[PROBLEM TO WORK ON]: Reproduce the material from the line with "Where should I" up to and including the line with "point(923,25)", swapping "magnifier" for "magnifying glass" and leaving everything else unchanged. Omit the pictures from your reproduction.

[DATA SHOWN]:
────────────────────

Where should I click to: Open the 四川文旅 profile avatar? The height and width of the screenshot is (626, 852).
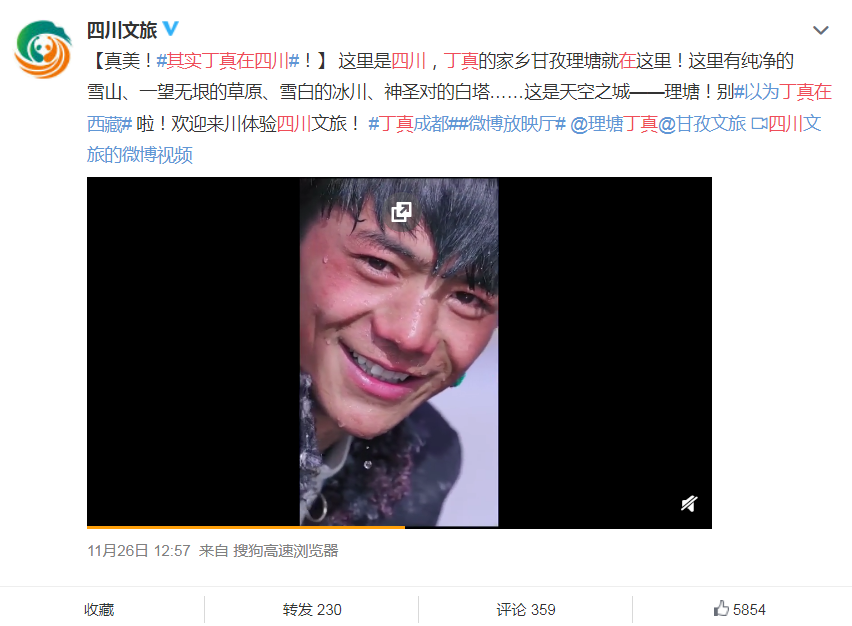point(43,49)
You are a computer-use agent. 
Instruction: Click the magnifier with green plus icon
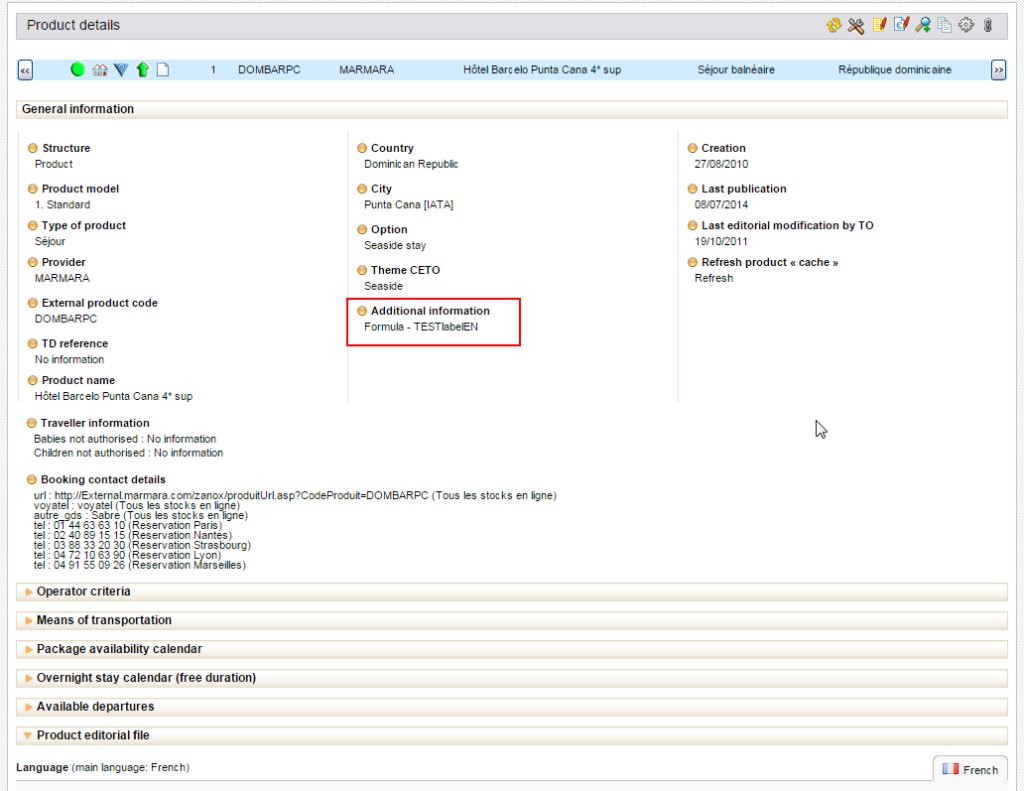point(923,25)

────────────────────

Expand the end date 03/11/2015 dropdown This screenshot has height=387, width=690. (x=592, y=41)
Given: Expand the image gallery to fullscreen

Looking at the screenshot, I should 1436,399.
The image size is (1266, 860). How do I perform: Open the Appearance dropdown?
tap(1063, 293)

────────────────────

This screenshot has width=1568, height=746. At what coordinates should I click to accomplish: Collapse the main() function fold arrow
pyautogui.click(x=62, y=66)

────────────────────

[THE RESPONSE]:
Where should I click to: Open the 四川文旅 profile avatar? The height and width of the screenshot is (626, 852).
point(43,49)
You are a computer-use agent. 
Instruction: Click the magnifying glass with green plus icon
point(923,25)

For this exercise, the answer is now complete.